Professional managing editors in the publishing world have a secret weapon they use to survive busy seasons — canned content. This may be anything from feature articles to interesting blog postings that they hold on hand for “just in case.”

Two keys — the content is “evergreen,” meaning it can be held for use in emergency situations at any time in the next six months to year without appearing dated. Also, the content is designated “emergency use only,” which means you don’t slip it into the regular schedule.

Fate does have an unscheduled, but very real, emergency in store for you this fall — probably just when you don’t have time to cope with it. A writer will fall ill, a launch will be delayed, whatever. You’ll be incredibly grateful to have that canned content ready to slide in at the last moment.

#6. Revamp analytics reports

Everyone I know who has a pretty good analytics system (data coming from their Web site and other marketing campaigns) complains they never have time to really review it.

I’m not saying this is the best time to review it. Instead, I’m saying summer is the best time to set up a few more reports. Why more when you need less? That’s the point — your new reports will be focused on the most useful data points only.

Think over what data do you need that will make a big difference in marketing decisions that will confront you this fall? Plus, what data would help you impress the management team that marketing’s doing a great job?

Boil down your analytics report needs to just those (far fewer) things and set systems in place — automated if possible, cheap temp or intern labor if not — to be able to produce them from now on.

#7. Revisit all templated/automated content

Run an exhaustive research mission to collect every bit of
automated content your prospects and customers receive. This is content such as service letters, email autoresponses, basic brochures, corporate “about us” pages, PowerPoint slide templates, transactional notices, employee email SIGs … even the on hold audio on your phone system.

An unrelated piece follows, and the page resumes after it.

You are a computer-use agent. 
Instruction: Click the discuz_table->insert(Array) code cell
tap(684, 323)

Are the logos still correct? How about offers, tone, colors? Chances are something’s out of date. Something always is.

#8. Research external helpers

If business booms this fall and the management team turns to you to say “rev up marketing even further,” are you prepared? In the middle of your busiest season you may not have time to research vendors or hire and train more staff.

Now is the time to build an in-house file of external resources. Check out everything from transcriptionists (everything audio on your site should have matching text to help boost SEO) to graphic artists. You should have contacts, costs and samples of their work when appropriate.

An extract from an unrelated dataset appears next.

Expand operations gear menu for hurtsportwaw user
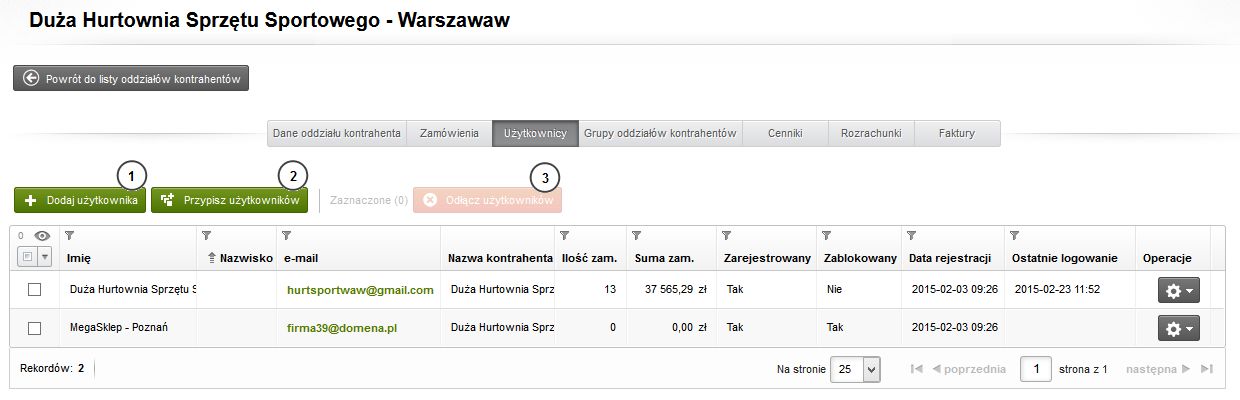Viewport: 1240px width, 400px height. [x=1178, y=290]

Also, check when your main vendor contracts run out. Are you planning to re-evaluate vendors for 2007? You may not have time closer to January to start the RFP process on a proper researched foundation.

#9. Start a public swipe file

Buy a huge bulletin board and hang it somewhere that everyone in the marketing department (at least locally) can see it. Plus, start a house library of binders to browse through when the board is full. Companies with marketers worldwide often add a swipe file to their intranet or create a private group blog for them.

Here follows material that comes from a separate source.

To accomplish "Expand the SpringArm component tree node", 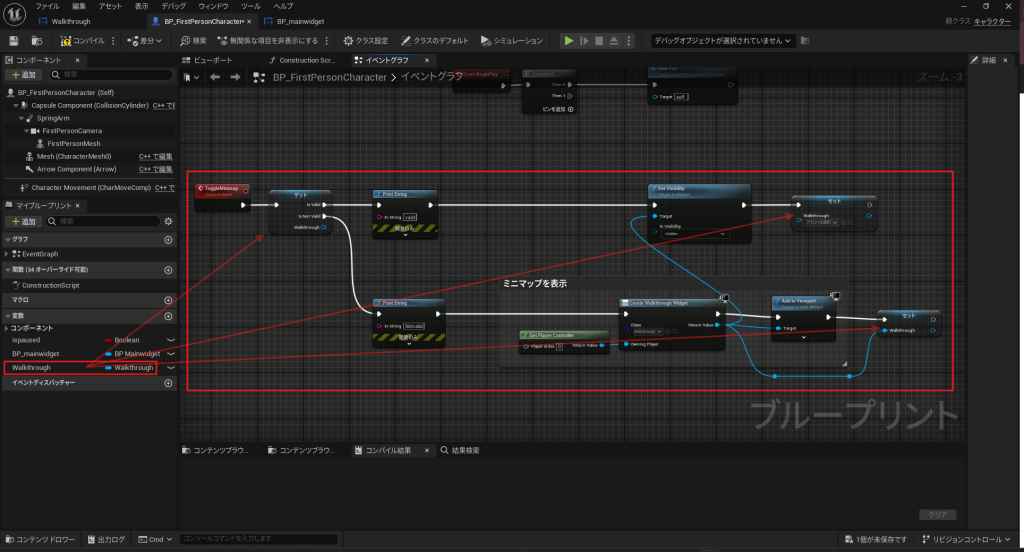I will pyautogui.click(x=20, y=118).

Then, start adding every piece of creative you like (even if you like only one element of it) to that file. Ask other departments to do the same (great way to help management feel “involved” in marketing.)

Include copies of everything from email newsletters to
PowerPoints and landing pages. However, don’t break copyright — generally, if it’s a marketing piece that’s run publicly you’re safe copying it, but not so if it’s an article.

Later this fall, when you are on crazy deadline and need an idea to spark your creativity, your swipe file is there to help you. That said, always test new creative. Never assume marketing creative, even swiped from huge successful organizations, is
something that’s going to work the best for you.

#10. Plan a fabulous vacation for January

If you’re not a skier, consider Australia or New Zealand.
Remember, their seasons are switched from ours, so you can have that perfect beach vacation you’ve always dreamed of and still be in marketing.